Sosyal medyada hesap oluşturmak, bilgileri güncellemek hem basit, hem de bedava. Burada bireyler sadece birbirini etkilemeye yönelik paylaşımlar gerçekleştirmiyorlar. Sayfalarda yalnızca bilgi paylaşımı sağlanmıyor. Nitelikli olmaları ve sayılarının her geçen artmasıyla toplumsal dinamikleri ve yaptırımları tartışılmaz olan sosyal medya siteleri İlk bakışta sadece 'sosyalleşme aracı olarak görülse de, gerek organize suç örgütlerin, gerekse bireysel suçları tetiklemede öncü rolü oynuyor. Örgütlerin odağında birincil hedef sosyal medya kullanıcıları bulunuyor. Çünkü sosyal ağlarda 24 yaş altında kullanıcı sayısı % 33 dür.
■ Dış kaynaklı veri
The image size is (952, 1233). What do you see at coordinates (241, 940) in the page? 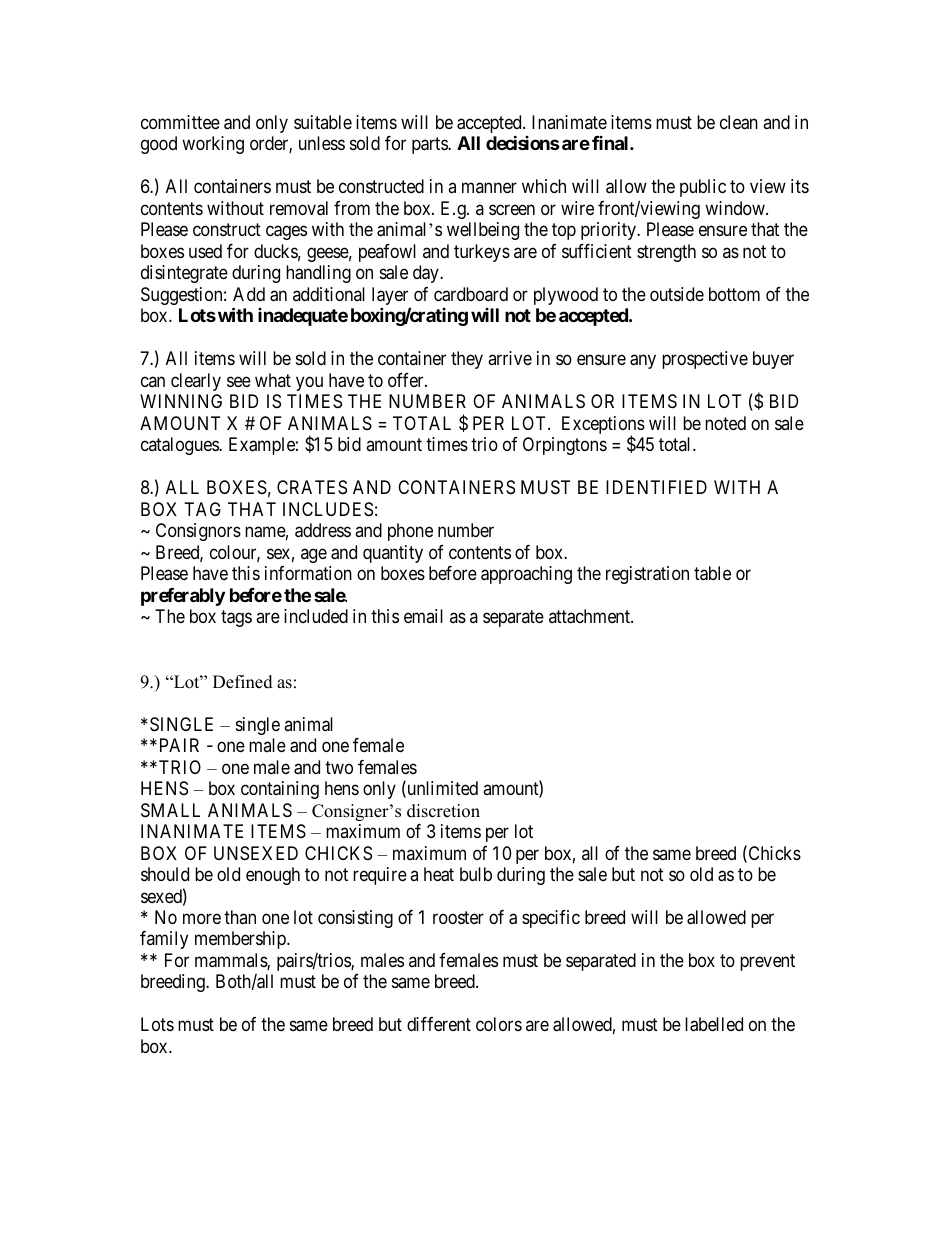
I see `membership` at bounding box center [241, 940].
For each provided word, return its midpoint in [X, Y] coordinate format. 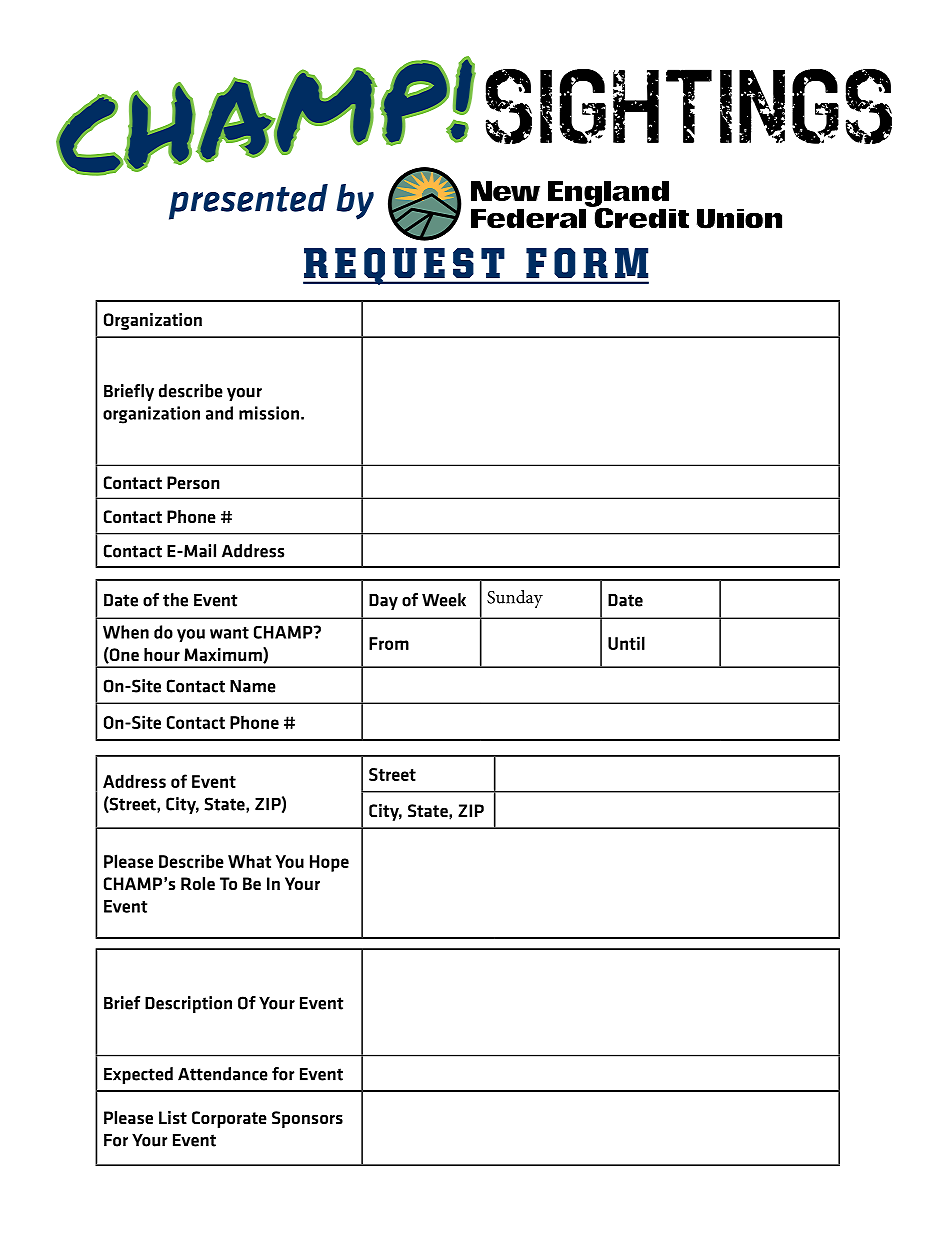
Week [444, 600]
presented [248, 202]
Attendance [223, 1074]
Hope [329, 863]
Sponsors [307, 1119]
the [175, 600]
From [389, 643]
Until [626, 643]
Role [198, 883]
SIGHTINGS [689, 106]
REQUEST [405, 266]
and [219, 413]
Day [383, 601]
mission [269, 413]
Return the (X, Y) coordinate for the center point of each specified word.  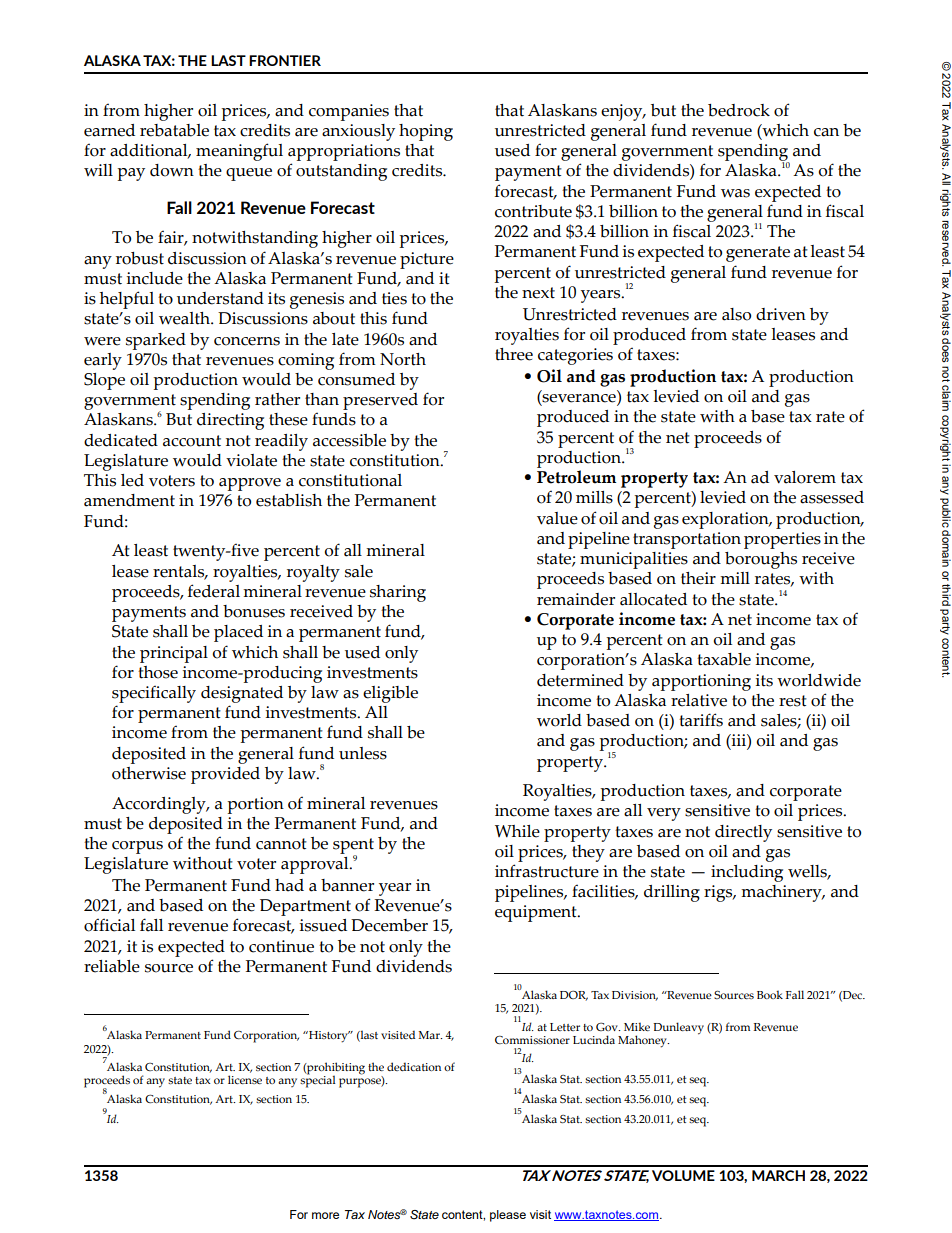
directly (743, 833)
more (325, 1215)
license (245, 1079)
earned (109, 130)
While (517, 831)
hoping (426, 132)
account (192, 441)
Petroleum (576, 477)
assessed (832, 497)
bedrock (739, 110)
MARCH (778, 1175)
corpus (137, 847)
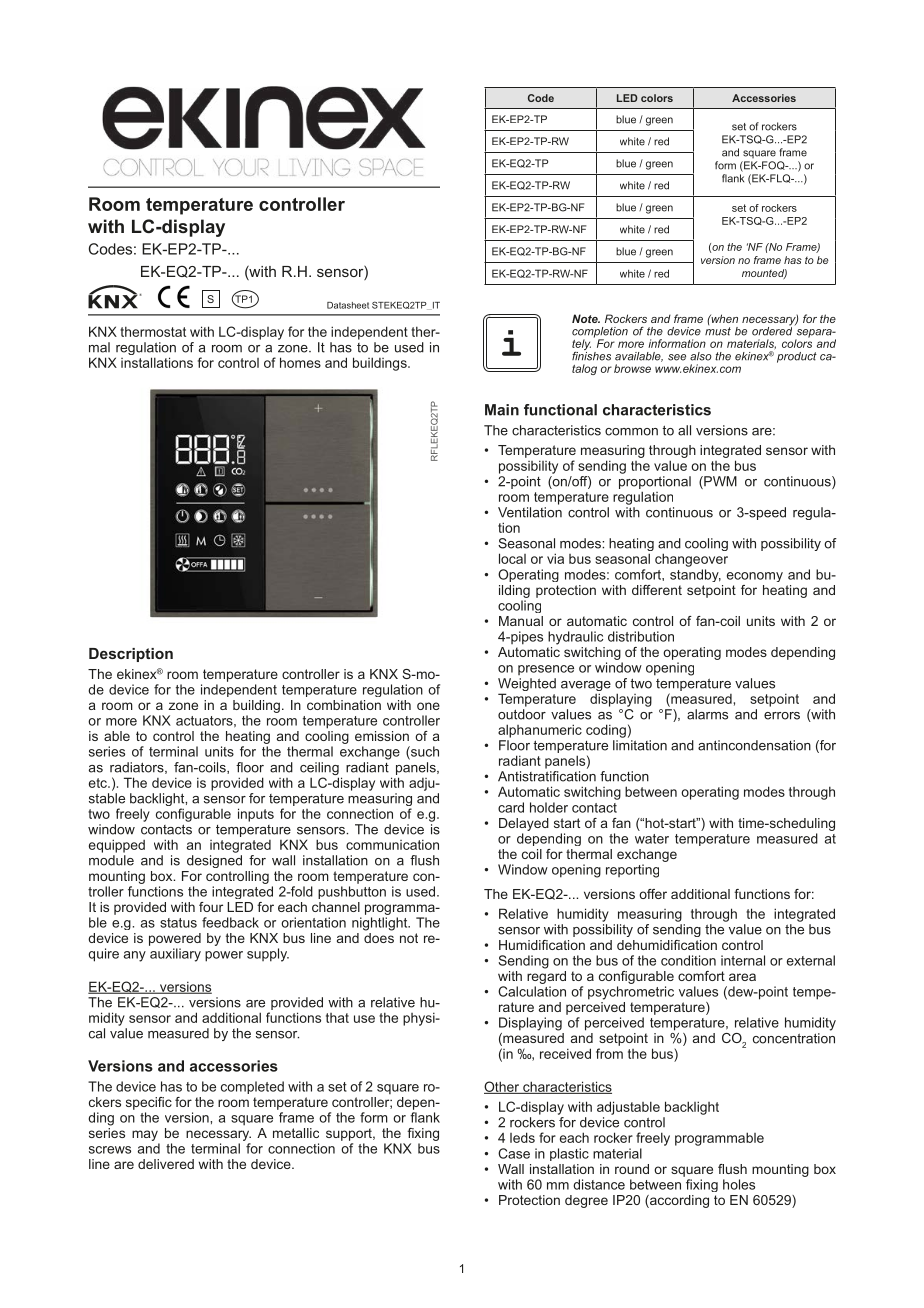  What do you see at coordinates (175, 955) in the image?
I see `auxiliary` at bounding box center [175, 955].
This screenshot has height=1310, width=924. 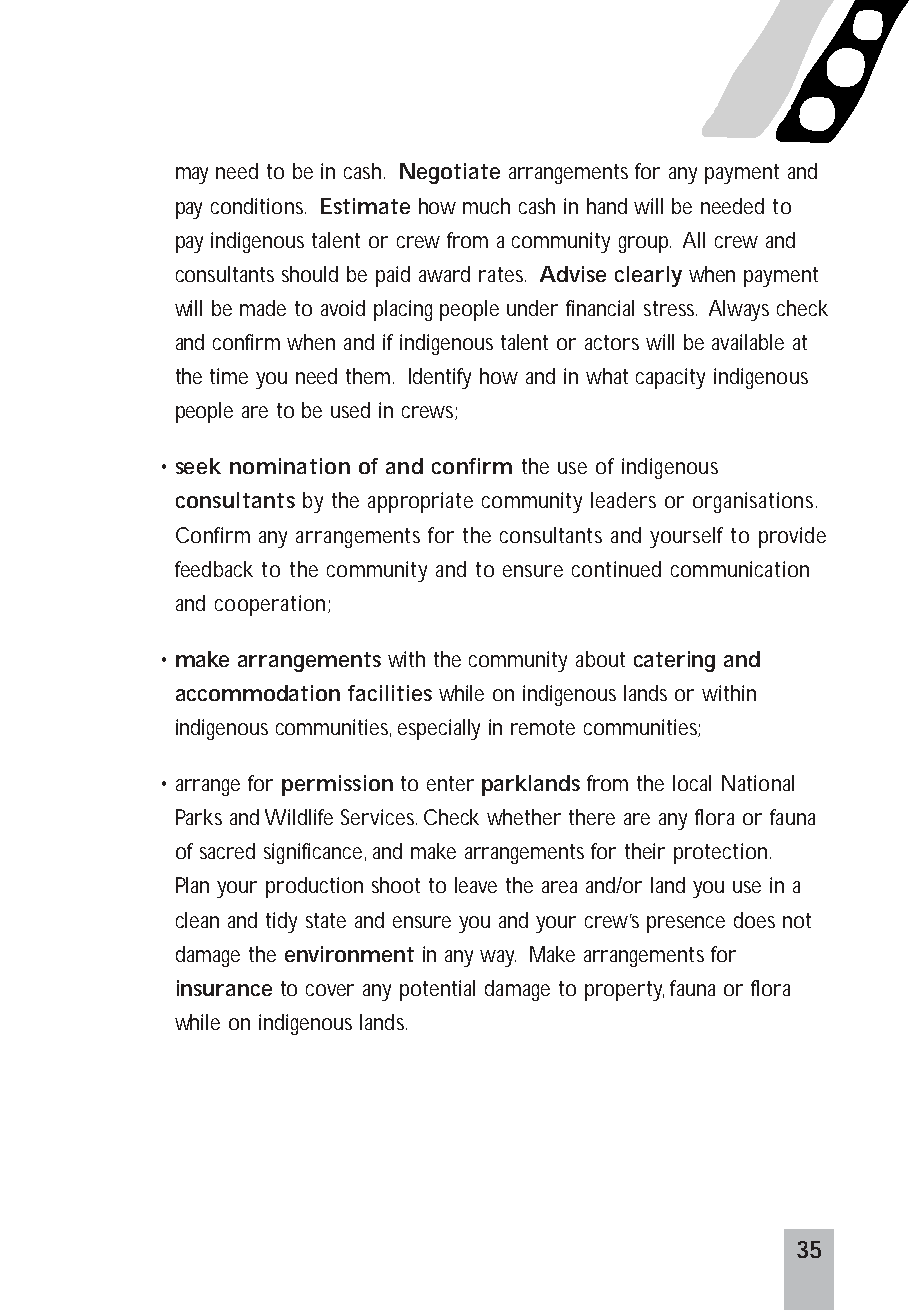 What do you see at coordinates (258, 206) in the screenshot?
I see `conditions` at bounding box center [258, 206].
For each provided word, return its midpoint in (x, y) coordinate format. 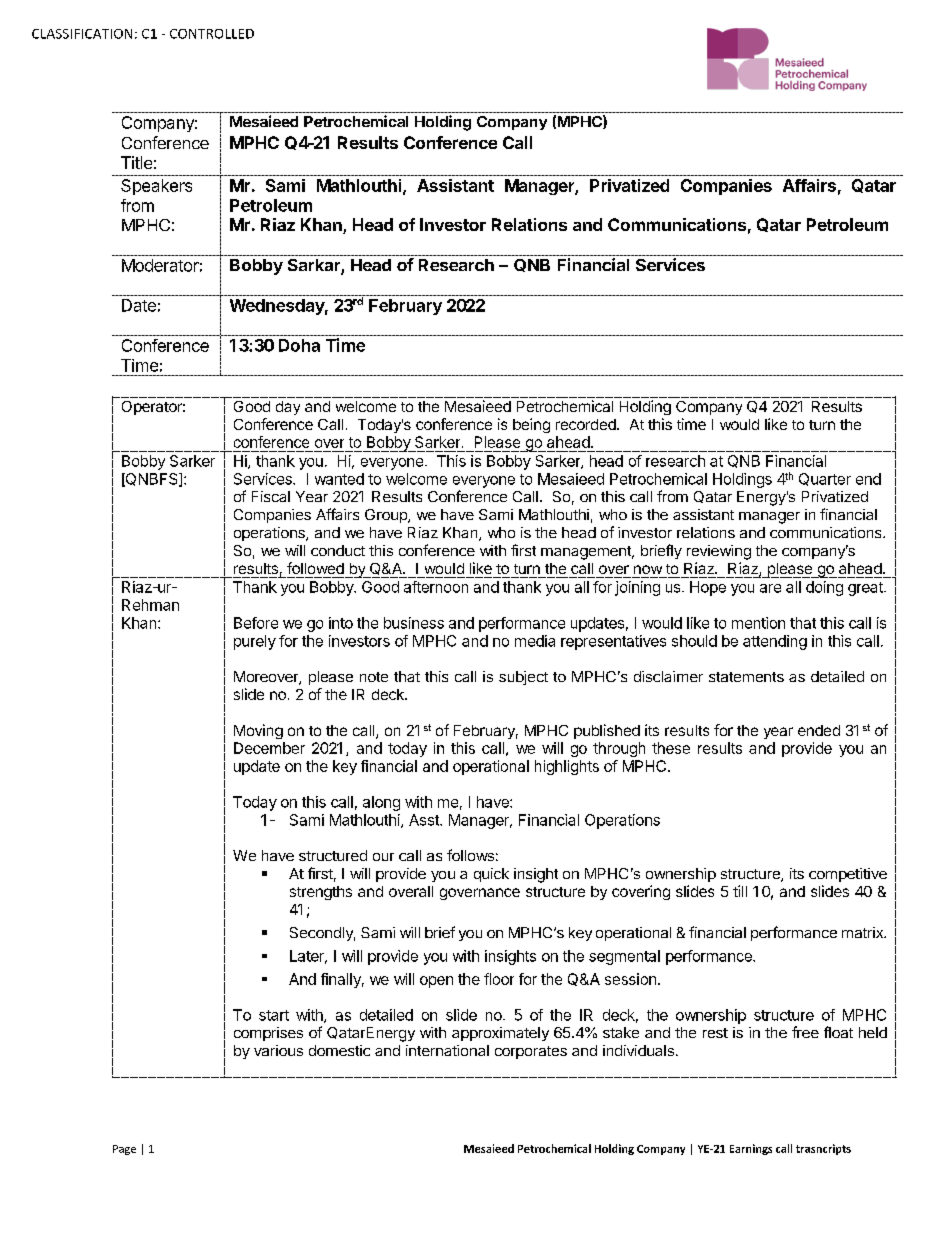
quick (491, 875)
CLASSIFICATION (82, 34)
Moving (258, 731)
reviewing (719, 552)
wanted (339, 479)
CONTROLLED (212, 34)
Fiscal (271, 496)
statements (746, 677)
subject (523, 678)
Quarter (825, 479)
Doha (299, 345)
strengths (321, 893)
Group (387, 516)
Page (124, 1150)
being (531, 425)
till (740, 891)
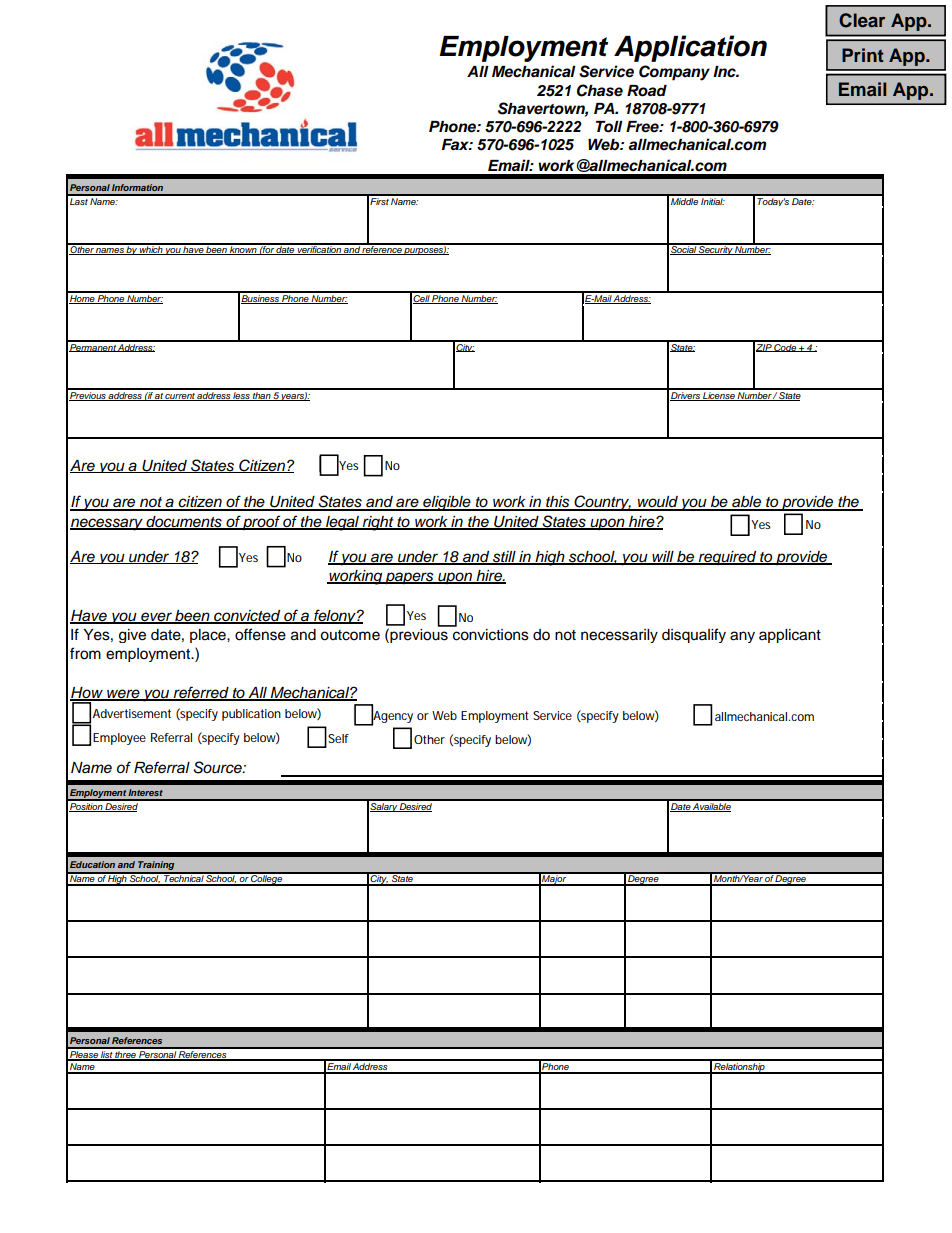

Gençler bu örgütlerin mercekleri altındadır. Hem eleman devşirmek, hem de temin edilen piyonlar sayesinde kamu güvenliğini tehdit etmek adına tüm teknolojik gelişmeleri yakından izliyorlar. Dolayısıyla terör örgütlerinin propaganda yapmaları kolay olduğu gibi denetimsiz oluşu da kamu güvenliğini de tehlikeyi artırmaktadır.

Bir yandan bilgi kirliliği, diğer yandan da yasa dışı örgütlerin odağındaki vatandaşların kişisel bilgileri de elde edilmekte, adeta ortalığa saçılmaktadır. Nitekim sosyal medyadaki suistimalini fark eden İngiliz hükümetine bağlı Dijital İletişim ve İstihbarat Kurumu GCHQnun başkanı Robert Hanngen facebook ve twitterı teröre yardımcı olmakla suçluyor. İngiliz ekonomi gazetesi Financial Timesa bir makale yazan İngiliz istihbarat şefi Robert Hannigen, terör ve suç örgütlerinin 'kumanda ve kontrol ağı' olarak sosyal paylaşım siteleri Facebook ve Twitterı kullandığını iddia ediyor. ABD merkezli Facebook ve Twitterın 'özel hayatı koruma' gerekçesiyle, istihbarat örgütleriyle bilgi paylaşmaya yanaşmadığını belirtiyor. Terör ve suç örgütlerinin 'özel hayatı koruma' gerekçesinden faydalanarak, Facebook ve Twitterı 'kumanda ve kontrol ağı' olarak kullanmaya başladığını iddia eden İngiliz istihbarat şefi Robert Hannigen, Facebook ve Twitterın 'rahatsız edici bu gerçek'le yüzleşme zamanının artık geldiğini ifade ediyor.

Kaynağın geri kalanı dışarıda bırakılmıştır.